Hi, all,
There has been some talk about how to deliver documentation. You all
might want to take a look at R ( at http://cran.r-project.org/ ). This
has a really slick documentation facility, which includes their function
package.skeleton(), which takes a list of functions, data sets, and so
on, and produces, among other things, template files for the programmer
to fill out for each of them. This eases the task of documenting what
you've done. R has some of the best help files I've seen, and I suspect
that this is why.
The really slick part is the delivery. When a package is installed part
of the job is to generate dvi and html documentation from the
document.Rd files (except on windows, I gather). The .Rd files have a
markup language which is essentially LaTeX. What I mean by that is that
it uses the LaTeX syntax in a way that causes no surprises to me where
it can be rendered sensibly in html, and lets you embed real LaTeX code
for equations, e.g., \eqn{put the latex version here}{put the ascii
version here} will give the dvi file the proper equation and will give
the best approximation you can dream up for the html file.

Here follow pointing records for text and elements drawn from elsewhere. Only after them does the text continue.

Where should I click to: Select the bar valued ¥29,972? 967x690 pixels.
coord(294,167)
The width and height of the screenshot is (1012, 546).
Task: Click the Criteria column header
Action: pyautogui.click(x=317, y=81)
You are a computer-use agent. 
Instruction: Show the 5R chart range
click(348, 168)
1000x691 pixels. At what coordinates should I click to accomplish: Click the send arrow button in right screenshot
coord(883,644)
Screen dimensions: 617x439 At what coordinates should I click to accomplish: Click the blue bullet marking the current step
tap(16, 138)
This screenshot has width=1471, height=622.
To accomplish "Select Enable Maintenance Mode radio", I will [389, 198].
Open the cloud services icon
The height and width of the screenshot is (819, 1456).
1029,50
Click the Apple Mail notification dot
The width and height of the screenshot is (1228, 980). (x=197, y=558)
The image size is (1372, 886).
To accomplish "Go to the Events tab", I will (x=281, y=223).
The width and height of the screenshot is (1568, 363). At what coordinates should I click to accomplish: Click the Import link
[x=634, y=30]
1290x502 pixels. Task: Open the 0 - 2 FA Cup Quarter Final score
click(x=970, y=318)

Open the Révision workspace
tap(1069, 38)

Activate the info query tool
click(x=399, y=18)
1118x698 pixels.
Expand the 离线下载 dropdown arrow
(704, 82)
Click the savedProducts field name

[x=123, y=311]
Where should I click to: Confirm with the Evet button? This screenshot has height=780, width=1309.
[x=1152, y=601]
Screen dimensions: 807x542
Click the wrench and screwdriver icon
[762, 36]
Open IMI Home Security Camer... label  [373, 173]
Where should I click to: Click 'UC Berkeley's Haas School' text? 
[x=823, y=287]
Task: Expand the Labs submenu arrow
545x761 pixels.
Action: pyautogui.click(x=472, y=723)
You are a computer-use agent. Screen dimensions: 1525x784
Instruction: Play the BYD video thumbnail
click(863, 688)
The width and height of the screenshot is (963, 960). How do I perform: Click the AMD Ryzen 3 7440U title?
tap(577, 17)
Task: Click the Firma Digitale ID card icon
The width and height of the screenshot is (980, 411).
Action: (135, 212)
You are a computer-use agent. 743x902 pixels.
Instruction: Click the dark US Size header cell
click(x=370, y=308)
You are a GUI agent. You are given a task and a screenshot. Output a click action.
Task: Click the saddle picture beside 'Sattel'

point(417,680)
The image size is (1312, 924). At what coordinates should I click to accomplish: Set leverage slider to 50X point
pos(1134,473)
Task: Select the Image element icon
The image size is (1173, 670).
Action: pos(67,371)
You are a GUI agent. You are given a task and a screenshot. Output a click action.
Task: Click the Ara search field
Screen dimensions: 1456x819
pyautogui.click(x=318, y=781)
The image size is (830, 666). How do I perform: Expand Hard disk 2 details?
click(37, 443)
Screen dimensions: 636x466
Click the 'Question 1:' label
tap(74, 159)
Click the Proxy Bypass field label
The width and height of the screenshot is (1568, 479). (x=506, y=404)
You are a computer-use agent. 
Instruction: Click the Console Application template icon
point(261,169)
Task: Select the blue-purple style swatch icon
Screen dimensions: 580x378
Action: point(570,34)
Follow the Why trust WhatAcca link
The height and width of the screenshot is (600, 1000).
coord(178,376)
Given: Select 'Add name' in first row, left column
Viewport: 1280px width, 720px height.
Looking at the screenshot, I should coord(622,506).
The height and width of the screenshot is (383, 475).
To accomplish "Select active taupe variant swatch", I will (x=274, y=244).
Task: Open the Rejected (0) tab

When you execute the function help.start(), R starts a browser
(typically netscape) which displays the html help pages. The dvi pages
are generated from the same files, so there is never a problem with the
two being out of sync.
R is GPL'ed, so copying would be easy, except that it's not written in
Lisp. I am fairly sure, from what I remember of the documentation, that
the facilities for building the help files are written in Perl. I would
think that requiring Perl is not unreasonable on a Unix system. Windows
will simply have to have binaries with no building required, anyway.
I hope that this gives you all some usable ideas.